Diana DelaGuardia: Okay, Diana’s been improving over the last couple of week’s, and she ended the show last night on a high note. Against all odd, I expect her to make a serious grab at getting to the final two. The best thing I can say about her is she is a second-rate Hillary Duff. Here is my problem with Diana: She is fake. In her I see the shallowness of the music industry. In her I see the handlers who are all about greedy potential for merchandise and marketing. And she appears to be more than willing to go along. Barely tolerable when she is singing, her willingness to be a slut to celebrity goes off the radar when she is not singing. Then she is all about smiling and playing along and being phony. Through her mannerisms and the way she behaves, I fully expect her to become whatever type of entertainer ‘those who know’ would want her to be to maximise her appeal to the greatest amount of people.

I see this, but I don’t expect The Idiotic Masses of America™ see this.

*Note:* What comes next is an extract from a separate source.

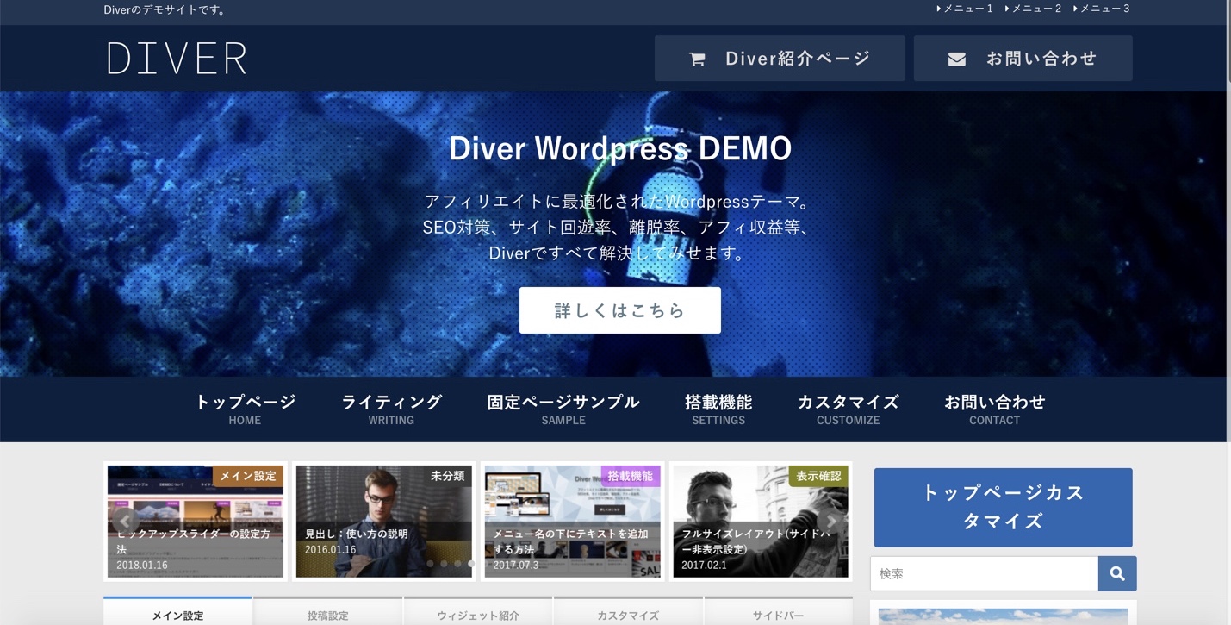This screenshot has width=1231, height=625.
Task: Open the 搭載機能 SETTINGS nav item
Action: (718, 408)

Or rather, I expect they don’t care. Because of her willingness to be whatever, and America’s apathy, I predict she will win.

Tuesday, May 11

Punk, Meet Dance. Dance, Punk.

Holy Camoley, but this is a fantastic effin song.

I haven't heard the original, which came out in 2003 on Iggy Pop's "Skull Ring" album, but this version, dance-mixed courtesy of Felix da Housekat, is fantastic.

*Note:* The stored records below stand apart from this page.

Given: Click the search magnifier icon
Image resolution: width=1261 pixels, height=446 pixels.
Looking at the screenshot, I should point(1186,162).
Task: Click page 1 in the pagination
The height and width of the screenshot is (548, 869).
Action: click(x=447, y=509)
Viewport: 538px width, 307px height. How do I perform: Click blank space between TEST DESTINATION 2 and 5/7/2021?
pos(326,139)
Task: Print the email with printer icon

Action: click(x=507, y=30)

I mean, holy shit. Peaches and Iggy need to give us a whole album of duets because together they are almighty.

This song is raw, funny, rude, rockin'. When Iggy, at about the 2:50 mark, goes into the sex-punk mantra 'titties titties titties...' I always wanna break sumfin in honour of him. Right there, that glorious ecstacy, is the perfect punk moment for me. That it's surrounded by 6 minutes of driving, pulsing dance beat only makes it better.

Check out Felix da Housekat's mix of Iggy Pop's Motor Inn by clicking here (7mb), or follow the arrow.


Monday, May 10

L'Eau and Beholden

For the ever of its existence, our home has used its own well from which we sucked water from an underground stream. This worked very well for us, and the water tastes pretty good.

Today, we get hooked up to the Charlottetown water supply, aka “city water”, and our well gets decommissioned.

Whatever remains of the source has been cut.